I met his eyes and remembered how these three men had been in orphanage since they were two. They had it worse. I cleared my throat to ease the choke in my throat.

“I danced from… well, from the moment I could walk. At least my mom used to say that.” I smiled remembering how she teased me that I would dance myself down the aisle one day. “I was in ballet from the age of four. When I was nine, my parents and grandfather took me to St. Petersburg to seeThe Nutcracker.” I could still hear the music and feel the vibrations on the floor as the music played loudly while the ballet dancers twirled gracefully on the stage. “I can still smell the stage and hear the chatter of the dancers.

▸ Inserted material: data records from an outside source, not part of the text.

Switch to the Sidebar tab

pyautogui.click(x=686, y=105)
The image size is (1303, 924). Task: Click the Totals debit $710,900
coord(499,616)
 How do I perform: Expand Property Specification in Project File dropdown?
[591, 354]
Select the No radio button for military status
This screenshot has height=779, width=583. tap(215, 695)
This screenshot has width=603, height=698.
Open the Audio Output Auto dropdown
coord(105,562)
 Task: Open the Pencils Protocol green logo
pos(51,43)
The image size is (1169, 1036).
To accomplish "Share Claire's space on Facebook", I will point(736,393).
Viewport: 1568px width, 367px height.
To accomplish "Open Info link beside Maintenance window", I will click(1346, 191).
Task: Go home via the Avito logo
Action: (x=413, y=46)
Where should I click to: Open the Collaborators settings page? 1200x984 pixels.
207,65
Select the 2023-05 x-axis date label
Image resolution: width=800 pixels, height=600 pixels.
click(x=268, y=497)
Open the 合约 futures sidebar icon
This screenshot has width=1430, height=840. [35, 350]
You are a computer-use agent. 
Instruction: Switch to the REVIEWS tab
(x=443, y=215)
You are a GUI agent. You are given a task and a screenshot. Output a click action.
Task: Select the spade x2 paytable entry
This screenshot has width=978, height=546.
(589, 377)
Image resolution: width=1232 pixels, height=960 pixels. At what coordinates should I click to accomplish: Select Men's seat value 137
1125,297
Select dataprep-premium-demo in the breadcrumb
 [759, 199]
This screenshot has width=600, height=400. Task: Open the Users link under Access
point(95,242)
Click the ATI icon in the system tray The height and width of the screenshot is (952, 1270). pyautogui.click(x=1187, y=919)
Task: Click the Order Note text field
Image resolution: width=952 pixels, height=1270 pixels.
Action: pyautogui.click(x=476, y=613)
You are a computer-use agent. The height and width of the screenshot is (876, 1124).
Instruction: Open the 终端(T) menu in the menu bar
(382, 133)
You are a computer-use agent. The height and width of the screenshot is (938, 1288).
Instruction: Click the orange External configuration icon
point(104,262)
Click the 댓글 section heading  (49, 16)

I made my mom take me to the bathroom multiple times during the show, just so I could sneak a glimpse of the beautiful ballerinas. Of course, my mom figured out why I kept insisting on going to the bathroom. When it was really time to go to the bathroom, she refused thinking it was another stunt from me. By the time I finally convinced her I had to go for real, I almost peed myself.”

All three men chuckled. “Why is that your favorite memory?” Sergei asked weakly. “It is almost an embarrassing memory.”

“It was the last time we were all together,” I told him softly. “We stayed there for a week and could see the Winter Palace from our hotel. I pretended to be the princess, driving my grandfather crazy. My dad didn’t work the entire week, my mom’s phone was turned off for the duration of the trip, and my grandfather didn’t turn on the news once.” I stared into the pitch black outside of the car but the memory of that trip flashed in the dark like an old technicolor movie. I could still hear the laughter as we sat on the balcony of our hotel suite, eating breakfast and chatting along with the view of the Palace and the river stretching in front of us as far as we could see. I could still smell the river, the light breeze carrying the musky scent tainted with wet grass. Olivia and Oliver usually went on vacations with us but that particular time, their parents had some plans and they had to stay behind. “A few weeks later my mother died.”

“Shit, I’m sorry,” Sergei put his palm over my free hand.

“Don’t be.” It was a good memory, and I kept all memories locked up for too long. “And don’t move your arm, otherwise I’ll have to tie you down.”

“I might like that,” Sergei retorted.

I shook my head in disbelief at this man. Maybe joking and flirting was his defense mechanism. Mine was shutting down, so who was I to judge at his way of coping.